### Input ###

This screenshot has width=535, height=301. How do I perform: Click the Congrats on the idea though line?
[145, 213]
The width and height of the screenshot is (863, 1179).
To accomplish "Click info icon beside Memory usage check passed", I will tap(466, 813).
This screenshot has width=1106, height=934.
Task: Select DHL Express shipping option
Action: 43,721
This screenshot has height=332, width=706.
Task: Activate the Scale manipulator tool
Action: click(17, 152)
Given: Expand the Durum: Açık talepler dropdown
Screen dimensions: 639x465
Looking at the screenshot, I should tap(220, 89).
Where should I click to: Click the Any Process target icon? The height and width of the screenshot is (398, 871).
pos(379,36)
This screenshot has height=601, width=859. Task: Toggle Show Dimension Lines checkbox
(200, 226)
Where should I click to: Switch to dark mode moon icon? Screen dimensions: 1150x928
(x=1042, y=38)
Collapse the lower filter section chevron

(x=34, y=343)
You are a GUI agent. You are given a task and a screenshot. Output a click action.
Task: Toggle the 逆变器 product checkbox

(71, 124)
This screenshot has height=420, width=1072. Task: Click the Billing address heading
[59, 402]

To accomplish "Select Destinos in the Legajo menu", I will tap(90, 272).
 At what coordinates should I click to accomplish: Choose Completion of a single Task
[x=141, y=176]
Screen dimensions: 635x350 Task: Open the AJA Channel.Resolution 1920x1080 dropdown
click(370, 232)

###

**Your goal:** Leaving nothing out, print each line above exactly.

**Task answer:**
This screenshot has width=535, height=301. How do I perform: Click the Congrats on the idea though line?
[145, 213]
The width and height of the screenshot is (863, 1179).
To accomplish "Click info icon beside Memory usage check passed", I will tap(466, 813).
This screenshot has width=1106, height=934.
Task: Select DHL Express shipping option
Action: 43,721
This screenshot has height=332, width=706.
Task: Activate the Scale manipulator tool
Action: click(17, 152)
Given: Expand the Durum: Açık talepler dropdown
Screen dimensions: 639x465
Looking at the screenshot, I should tap(220, 89).
Where should I click to: Click the Any Process target icon? The height and width of the screenshot is (398, 871).
pos(379,36)
This screenshot has height=601, width=859. Task: Toggle Show Dimension Lines checkbox
(200, 226)
Where should I click to: Switch to dark mode moon icon? Screen dimensions: 1150x928
(x=1042, y=38)
Collapse the lower filter section chevron

(x=34, y=343)
You are a GUI agent. You are given a task and a screenshot. Output a click action.
Task: Toggle the 逆变器 product checkbox

(71, 124)
This screenshot has height=420, width=1072. Task: Click the Billing address heading
[59, 402]

To accomplish "Select Destinos in the Legajo menu", I will tap(90, 272).
 At what coordinates should I click to accomplish: Choose Completion of a single Task
[x=141, y=176]
Screen dimensions: 635x350 Task: Open the AJA Channel.Resolution 1920x1080 dropdown
click(370, 232)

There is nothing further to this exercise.